╭─ DOCUMENT PASSAGE
Two weeks later, "seven or eight Macedonian men whom Mr. El-Masri had not seen before, and who were dressed in civilian clothes entered the hotel room ... recorded a fifteen-minute video of Mr. El-Masri" and instructed him to say that he had been treated well, had not been harmed in any way, and would shortly to be flown back to Germany."

El-Masri was then taken to a building an hour away where he was told he would be medically examined. Instead, the petition said he was severely beaten, stripped, photographed, and thrown to the floor where he "then felt a firm object being forced into his anus." After his blindfold was removed he saw "seven or eight men dressed in black and wearing black ski masks."

"One of the men placed him in a diaper and placed in a belt with chains that attached to his wrists and ankles. The men put earmuffs and eye pads on him, blindfolded him, and hooded him," the petition said. "Mr. El-Masri was marched to a waiting aircraft. Once inside, he was thrown to the floor face down and his legs and arms were spread-eagled and secured to the sides of the aircraft. He felt an injection in his shoulder, and became lightheaded. He felt a second injection that rendered him nearly unconscious.

"The men dressed in black clothing and ski masks were members of a United States Central Intelligence Agency ('CIA') 'black renditions' team, who were operating pursuant to directives given to them by senior officials in the CIA, including then Director of Central Intelligence, George Tenet, as part of the US rendition program ..."

He was then taken to the black site prison in Afghanistan known as the "Salt Pit," where he was subjected to harsh interrogations that included "threats, insults, pushing, and shoving." He went on a 27-day hunger strike to protest his detention.

He then met with the prison director, who agreed El-Masri should not be detained, but told him that he could not be released without specific instructions from Washington. He continued his hunger strike for another 14 days and his health rapidly deteriorated. Interrogators then tied El-Masri to a chair and force-fed him through a tube. By this point, he had lost 60 pounds.

"Media reports quoting unnamed US officials, published after Mr. El-Masri's eventual return to Germany, note that CIA officials at the 'Salt Pit' believed early on that they had detained the wrong person," the petition said. "According to those reports, in March, Mr. El-Masri's passport was examined by CIA officials in Langley, Virginia, and determined to be valid.

"Then Director of US Central Intelligence George Tenet was notified in April that the CIA had detained the wrong person. By early May, Condoleezza Rice, then [George W. Bush's] National Security Advisor, had also been informed that the CIA was detaining an innocent German citizen. Nonetheless, Mr. El-Masri was detained in the 'Salt Pit' until May 28 [2004]."

Prior to his release, a psychologist, "who traveled from Washington, D.C.," evaluated El-Masri and told him not to discuss details of his detention after he was released because the US was determined to keep the incident secret.

"In June, 2007, based on its examination of flight records, the Council of Europe confirmed that on May 28, 2004 at 7:04 a.m. Mr. El Masri was flown out of Kabul [...] on board a CIA-chartered Gulfstream aircraft with the tail number N982RK to a military airbase in Albania called Bezat-Kuáova Aerodrome, arriving there at 11.34 a.m. local time. These records also show that the aircraft was owned and operated by a US-based corporation, Richmor Aviation."

Earlier this week, the Obama administration announced that it will continue to render suspected terrorists to other countries, but it will monitor each case to ensure the detainees are not tortured.

Jennifer Turner, a researcher with the ACLU Human Rights Program, said that pledge doesn't go far enough.

"Any transfer of detainees in US custody to other countries must fully comply with domestic and international human rights law," she said. "Examining the Bush administration rendition program and holding accountable those who broke the law will help to ensure that the same mistakes aren't repeated by the Obama administration."
╰─
╭─ DATASET RECORDS
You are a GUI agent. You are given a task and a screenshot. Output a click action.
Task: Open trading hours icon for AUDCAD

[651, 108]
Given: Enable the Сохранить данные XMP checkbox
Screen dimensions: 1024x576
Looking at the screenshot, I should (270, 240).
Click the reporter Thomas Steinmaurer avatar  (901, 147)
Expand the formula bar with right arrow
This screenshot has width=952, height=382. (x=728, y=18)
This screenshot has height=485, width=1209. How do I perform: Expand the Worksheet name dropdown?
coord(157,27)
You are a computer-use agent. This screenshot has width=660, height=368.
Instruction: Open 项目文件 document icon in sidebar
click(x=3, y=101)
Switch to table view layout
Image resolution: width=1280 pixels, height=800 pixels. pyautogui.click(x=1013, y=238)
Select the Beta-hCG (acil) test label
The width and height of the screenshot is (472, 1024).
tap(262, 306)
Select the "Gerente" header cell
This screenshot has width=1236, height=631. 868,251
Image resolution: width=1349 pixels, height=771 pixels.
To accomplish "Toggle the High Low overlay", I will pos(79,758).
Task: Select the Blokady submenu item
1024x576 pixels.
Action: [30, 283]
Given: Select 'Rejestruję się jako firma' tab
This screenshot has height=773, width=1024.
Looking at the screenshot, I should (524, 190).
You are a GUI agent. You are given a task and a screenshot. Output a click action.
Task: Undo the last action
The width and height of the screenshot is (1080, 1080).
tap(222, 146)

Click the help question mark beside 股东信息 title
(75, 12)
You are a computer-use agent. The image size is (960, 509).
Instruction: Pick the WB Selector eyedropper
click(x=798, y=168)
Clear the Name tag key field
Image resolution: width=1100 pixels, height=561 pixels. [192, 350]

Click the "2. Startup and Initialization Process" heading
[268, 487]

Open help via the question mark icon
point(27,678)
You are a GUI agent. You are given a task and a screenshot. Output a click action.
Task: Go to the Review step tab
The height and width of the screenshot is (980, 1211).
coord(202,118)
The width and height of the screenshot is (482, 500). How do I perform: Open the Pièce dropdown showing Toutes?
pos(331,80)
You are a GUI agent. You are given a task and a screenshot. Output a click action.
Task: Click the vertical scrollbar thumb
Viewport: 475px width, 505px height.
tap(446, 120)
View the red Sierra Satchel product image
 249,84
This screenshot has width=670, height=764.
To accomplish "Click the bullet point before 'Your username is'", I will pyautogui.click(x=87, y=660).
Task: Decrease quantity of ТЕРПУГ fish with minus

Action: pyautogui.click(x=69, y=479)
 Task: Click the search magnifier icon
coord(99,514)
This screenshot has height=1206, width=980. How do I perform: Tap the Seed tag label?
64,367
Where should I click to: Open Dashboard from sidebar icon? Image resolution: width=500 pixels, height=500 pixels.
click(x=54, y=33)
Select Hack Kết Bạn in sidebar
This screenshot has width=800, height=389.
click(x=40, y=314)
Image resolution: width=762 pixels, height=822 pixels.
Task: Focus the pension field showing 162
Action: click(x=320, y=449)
╰─
* [WORK TASK A]
Using the account of El-Masri's rendition, decide whether each statement agrees with it. Answer yes or no, and quote the words that decide it.
(i) El-Masri's first hunger strike lasted 27 days.
(ii) The aircraft carrying El-Masri from Kabul arrived in Albania at 7:04 a.m.
(iii) The psychologist who evaluated El-Masri before his release had traveled from Langley, Virginia.
* [WORK TASK B]
Rewrite the account of El-Masri's rendition between "Earlier this week, the" and "are not tortured.", inclusive, swapping "tortured" for "mistreated".

* [EXERCISE OUTPUT A]
(i) Yes: "He went on a 27-day hunger strike to protest his detention."
(ii) No: "arriving there at 11.34 a.m. local time."
(iii) No: "who traveled from Washington, D.C."

* [EXERCISE OUTPUT B]
Earlier this week, the Obama administration announced that it will continue to render suspected terrorists to other countries, but it will monitor each case to ensure the detainees are not mistreated.